Repository: The John Rylands Library, University of Manchester

Archive: Mary Hamilton Papers

Item title: Letter from Jane Holman and Rachel Hamilton to Mary Hamilton

Shelfmark: HAM/1/4/3/4

Correspondence Details

Author: Jane Holman (née Hamilton) and Rachel Hamilton (née Daniel)

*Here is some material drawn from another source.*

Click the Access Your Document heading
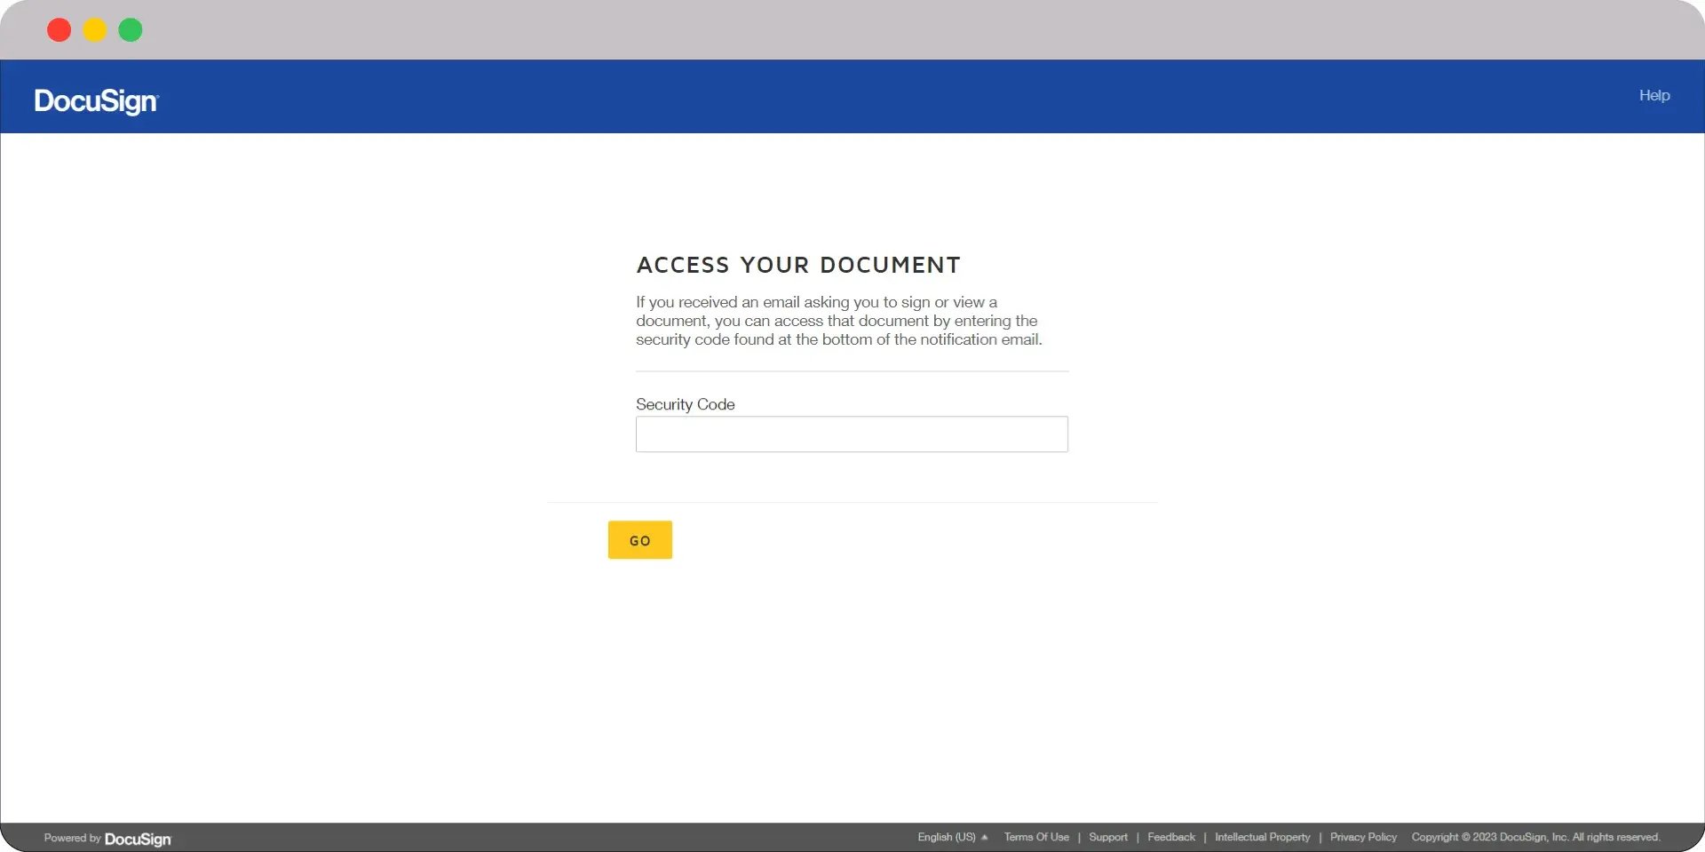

Place sent: Teignmouth, Devon

Addressee: Mary Hamilton

Place received: London

Date sent: 27 June 1785

Letter Description

Summary: Letter from Jane Hamilton and Mrs Rachel Hamilton to Mary Hamilton. The first part of the letter is written by Jane Hamilton, who congratulates her on her marriage to John Dickenson and expresses concern about Richard Glover's health. The second part is written by Jane's mother, Mrs Rachel Hamilton [née Daniel, married Reverend Frederick Hamilton c.1757], who congratulates Hamilton on her marriage and also reports her son Robert's delight at the attentions received from Hamilton and John Dickenson.
    Dated at Teignmouth [Devon].
   

Length: 1 sheet, 470 words

Transliteration Information

Editorial declaration: First edited in the project 'Image to Text' (David Denison & Nuria Yáñez-Bouza, 2013-2019), now incorporated in the project 'Unlocking the Mary Hamilton Papers' (Hannah Barker, Sophie Coulombeau, David Denison, Tino Oudesluijs, Cassandra Ulph, Christine Wallis & Nuria Yáñez-Bouza, 2019-2022).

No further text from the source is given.